## Work task:
Please transcribe the data that follows, keeping every line exact.

-- Supplied data follows --

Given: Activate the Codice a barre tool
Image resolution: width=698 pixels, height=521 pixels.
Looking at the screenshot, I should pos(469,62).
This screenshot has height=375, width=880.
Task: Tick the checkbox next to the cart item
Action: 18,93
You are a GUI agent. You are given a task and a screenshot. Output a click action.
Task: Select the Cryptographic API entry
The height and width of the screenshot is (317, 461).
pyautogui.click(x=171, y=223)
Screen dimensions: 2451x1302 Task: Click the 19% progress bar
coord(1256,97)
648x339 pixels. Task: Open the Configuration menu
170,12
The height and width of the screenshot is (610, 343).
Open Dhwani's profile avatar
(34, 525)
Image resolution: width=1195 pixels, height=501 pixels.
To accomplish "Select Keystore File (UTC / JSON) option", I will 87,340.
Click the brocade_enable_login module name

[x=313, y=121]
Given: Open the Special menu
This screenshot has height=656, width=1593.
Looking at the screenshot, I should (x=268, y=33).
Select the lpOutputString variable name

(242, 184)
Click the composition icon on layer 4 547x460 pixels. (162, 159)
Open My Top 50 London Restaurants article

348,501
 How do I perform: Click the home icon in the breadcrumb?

-- Supplied data concluded --

## Answer to this problem:
Given: Activate the Codice a barre tool
Image resolution: width=698 pixels, height=521 pixels.
Looking at the screenshot, I should pos(469,62).
This screenshot has height=375, width=880.
Task: Tick the checkbox next to the cart item
Action: 18,93
You are a GUI agent. You are given a task and a screenshot. Output a click action.
Task: Select the Cryptographic API entry
The height and width of the screenshot is (317, 461).
pyautogui.click(x=171, y=223)
Screen dimensions: 2451x1302 Task: Click the 19% progress bar
coord(1256,97)
648x339 pixels. Task: Open the Configuration menu
170,12
The height and width of the screenshot is (610, 343).
Open Dhwani's profile avatar
(34, 525)
Image resolution: width=1195 pixels, height=501 pixels.
To accomplish "Select Keystore File (UTC / JSON) option", I will 87,340.
Click the brocade_enable_login module name

[x=313, y=121]
Given: Open the Special menu
This screenshot has height=656, width=1593.
Looking at the screenshot, I should (x=268, y=33).
Select the lpOutputString variable name

(242, 184)
Click the composition icon on layer 4 547x460 pixels. (162, 159)
Open My Top 50 London Restaurants article

348,501
 How do I perform: Click the home icon in the breadcrumb?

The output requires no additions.